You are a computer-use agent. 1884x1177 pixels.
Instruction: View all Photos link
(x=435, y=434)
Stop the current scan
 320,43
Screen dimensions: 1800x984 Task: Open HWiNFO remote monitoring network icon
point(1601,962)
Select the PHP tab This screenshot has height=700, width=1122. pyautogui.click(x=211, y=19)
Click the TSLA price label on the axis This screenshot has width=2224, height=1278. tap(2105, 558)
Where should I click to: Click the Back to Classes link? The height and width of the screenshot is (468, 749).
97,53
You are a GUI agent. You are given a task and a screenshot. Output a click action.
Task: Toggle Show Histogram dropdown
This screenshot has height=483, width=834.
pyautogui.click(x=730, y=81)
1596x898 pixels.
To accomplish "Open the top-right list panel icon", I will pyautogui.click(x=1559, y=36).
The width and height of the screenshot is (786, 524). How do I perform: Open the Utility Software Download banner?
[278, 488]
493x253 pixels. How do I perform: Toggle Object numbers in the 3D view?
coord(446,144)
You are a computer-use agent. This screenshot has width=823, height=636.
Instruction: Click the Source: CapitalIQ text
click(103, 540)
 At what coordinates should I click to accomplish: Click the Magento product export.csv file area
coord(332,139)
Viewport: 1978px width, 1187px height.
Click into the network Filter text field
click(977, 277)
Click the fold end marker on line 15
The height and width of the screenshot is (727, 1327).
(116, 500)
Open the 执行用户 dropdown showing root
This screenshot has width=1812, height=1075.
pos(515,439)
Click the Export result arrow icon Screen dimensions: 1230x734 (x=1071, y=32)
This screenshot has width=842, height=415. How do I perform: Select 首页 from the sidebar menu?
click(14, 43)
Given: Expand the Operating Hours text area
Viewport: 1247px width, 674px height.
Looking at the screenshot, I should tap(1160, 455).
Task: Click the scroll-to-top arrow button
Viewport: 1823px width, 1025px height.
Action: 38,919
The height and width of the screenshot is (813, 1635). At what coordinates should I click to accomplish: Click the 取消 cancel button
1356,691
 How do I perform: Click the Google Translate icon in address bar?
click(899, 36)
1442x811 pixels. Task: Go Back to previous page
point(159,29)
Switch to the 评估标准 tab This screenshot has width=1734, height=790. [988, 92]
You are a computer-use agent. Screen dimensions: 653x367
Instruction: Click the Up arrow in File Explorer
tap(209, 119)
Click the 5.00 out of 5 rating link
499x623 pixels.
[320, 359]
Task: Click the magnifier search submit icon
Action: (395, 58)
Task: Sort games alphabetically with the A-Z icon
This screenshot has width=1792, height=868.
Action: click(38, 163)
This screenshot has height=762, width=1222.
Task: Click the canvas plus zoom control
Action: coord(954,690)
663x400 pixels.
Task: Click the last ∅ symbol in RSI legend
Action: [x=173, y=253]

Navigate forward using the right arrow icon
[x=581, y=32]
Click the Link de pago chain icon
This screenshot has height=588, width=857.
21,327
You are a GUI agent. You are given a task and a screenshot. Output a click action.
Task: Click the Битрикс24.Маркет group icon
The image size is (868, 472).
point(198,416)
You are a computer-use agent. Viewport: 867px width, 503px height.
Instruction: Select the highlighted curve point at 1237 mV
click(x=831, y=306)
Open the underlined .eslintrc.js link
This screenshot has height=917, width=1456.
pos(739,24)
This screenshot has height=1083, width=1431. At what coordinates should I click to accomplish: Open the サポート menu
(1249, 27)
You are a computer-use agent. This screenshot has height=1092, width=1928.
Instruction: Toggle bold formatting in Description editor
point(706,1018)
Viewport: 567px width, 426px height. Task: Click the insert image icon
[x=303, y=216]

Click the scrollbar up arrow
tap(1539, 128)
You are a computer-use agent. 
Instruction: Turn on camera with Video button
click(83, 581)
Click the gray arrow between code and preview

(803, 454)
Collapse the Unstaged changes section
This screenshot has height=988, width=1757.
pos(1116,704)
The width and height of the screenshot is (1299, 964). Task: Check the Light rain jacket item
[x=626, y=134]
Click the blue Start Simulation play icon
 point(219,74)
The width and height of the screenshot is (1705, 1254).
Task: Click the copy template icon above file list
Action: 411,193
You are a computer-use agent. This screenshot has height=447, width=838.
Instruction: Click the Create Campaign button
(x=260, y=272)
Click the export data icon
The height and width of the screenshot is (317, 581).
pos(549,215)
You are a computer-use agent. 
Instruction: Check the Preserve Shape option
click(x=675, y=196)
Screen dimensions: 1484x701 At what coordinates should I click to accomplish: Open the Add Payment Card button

-=-=-=-=-

§ **Requirement**
Retype all of the data exactly. Leave nothing out.

§ **Response**
You are a computer-use agent. 1884x1177 pixels.
Instruction: View all Photos link
(x=435, y=434)
Stop the current scan
 320,43
Screen dimensions: 1800x984 Task: Open HWiNFO remote monitoring network icon
point(1601,962)
Select the PHP tab This screenshot has height=700, width=1122. pyautogui.click(x=211, y=19)
Click the TSLA price label on the axis This screenshot has width=2224, height=1278. tap(2105, 558)
Where should I click to: Click the Back to Classes link? The height and width of the screenshot is (468, 749).
97,53
You are a GUI agent. You are given a task and a screenshot. Output a click action.
Task: Toggle Show Histogram dropdown
This screenshot has height=483, width=834.
pyautogui.click(x=730, y=81)
1596x898 pixels.
To accomplish "Open the top-right list panel icon", I will pyautogui.click(x=1559, y=36).
The width and height of the screenshot is (786, 524). How do I perform: Open the Utility Software Download banner?
[278, 488]
493x253 pixels. How do I perform: Toggle Object numbers in the 3D view?
coord(446,144)
You are a computer-use agent. This screenshot has width=823, height=636.
Instruction: Click the Source: CapitalIQ text
click(103, 540)
 At what coordinates should I click to accomplish: Click the Magento product export.csv file area
coord(332,139)
Viewport: 1978px width, 1187px height.
Click into the network Filter text field
click(977, 277)
Click the fold end marker on line 15
The height and width of the screenshot is (727, 1327).
(116, 500)
Open the 执行用户 dropdown showing root
This screenshot has width=1812, height=1075.
pos(515,439)
Click the Export result arrow icon Screen dimensions: 1230x734 (x=1071, y=32)
This screenshot has width=842, height=415. How do I perform: Select 首页 from the sidebar menu?
click(14, 43)
Given: Expand the Operating Hours text area
Viewport: 1247px width, 674px height.
Looking at the screenshot, I should tap(1160, 455).
Task: Click the scroll-to-top arrow button
Viewport: 1823px width, 1025px height.
Action: 38,919
The height and width of the screenshot is (813, 1635). At what coordinates should I click to accomplish: Click the 取消 cancel button
1356,691
 How do I perform: Click the Google Translate icon in address bar?
click(899, 36)
1442x811 pixels. Task: Go Back to previous page
point(159,29)
Switch to the 评估标准 tab This screenshot has width=1734, height=790. [988, 92]
You are a computer-use agent. Screen dimensions: 653x367
Instruction: Click the Up arrow in File Explorer
tap(209, 119)
Click the 5.00 out of 5 rating link
499x623 pixels.
[320, 359]
Task: Click the magnifier search submit icon
Action: (395, 58)
Task: Sort games alphabetically with the A-Z icon
This screenshot has width=1792, height=868.
Action: click(38, 163)
This screenshot has height=762, width=1222.
Task: Click the canvas plus zoom control
Action: coord(954,690)
663x400 pixels.
Task: Click the last ∅ symbol in RSI legend
Action: [x=173, y=253]

Navigate forward using the right arrow icon
[x=581, y=32]
Click the Link de pago chain icon
This screenshot has height=588, width=857.
21,327
You are a GUI agent. You are given a task and a screenshot. Output a click action.
Task: Click the Битрикс24.Маркет group icon
The image size is (868, 472).
point(198,416)
You are a computer-use agent. Viewport: 867px width, 503px height.
Instruction: Select the highlighted curve point at 1237 mV
click(x=831, y=306)
Open the underlined .eslintrc.js link
This screenshot has height=917, width=1456.
pos(739,24)
This screenshot has height=1083, width=1431. At what coordinates should I click to accomplish: Open the サポート menu
(1249, 27)
You are a computer-use agent. This screenshot has height=1092, width=1928.
Instruction: Toggle bold formatting in Description editor
point(706,1018)
Viewport: 567px width, 426px height. Task: Click the insert image icon
[x=303, y=216]

Click the scrollbar up arrow
tap(1539, 128)
You are a computer-use agent. 
Instruction: Turn on camera with Video button
click(83, 581)
Click the gray arrow between code and preview

(803, 454)
Collapse the Unstaged changes section
This screenshot has height=988, width=1757.
pos(1116,704)
The width and height of the screenshot is (1299, 964). Task: Check the Light rain jacket item
[x=626, y=134]
Click the blue Start Simulation play icon
 point(219,74)
The width and height of the screenshot is (1705, 1254).
Task: Click the copy template icon above file list
Action: 411,193
You are a computer-use agent. This screenshot has height=447, width=838.
Instruction: Click the Create Campaign button
(x=260, y=272)
Click the export data icon
The height and width of the screenshot is (317, 581).
pos(549,215)
You are a computer-use agent. 
Instruction: Check the Preserve Shape option
click(x=675, y=196)
Screen dimensions: 1484x701 At what coordinates should I click to accomplish: Open the Add Payment Card button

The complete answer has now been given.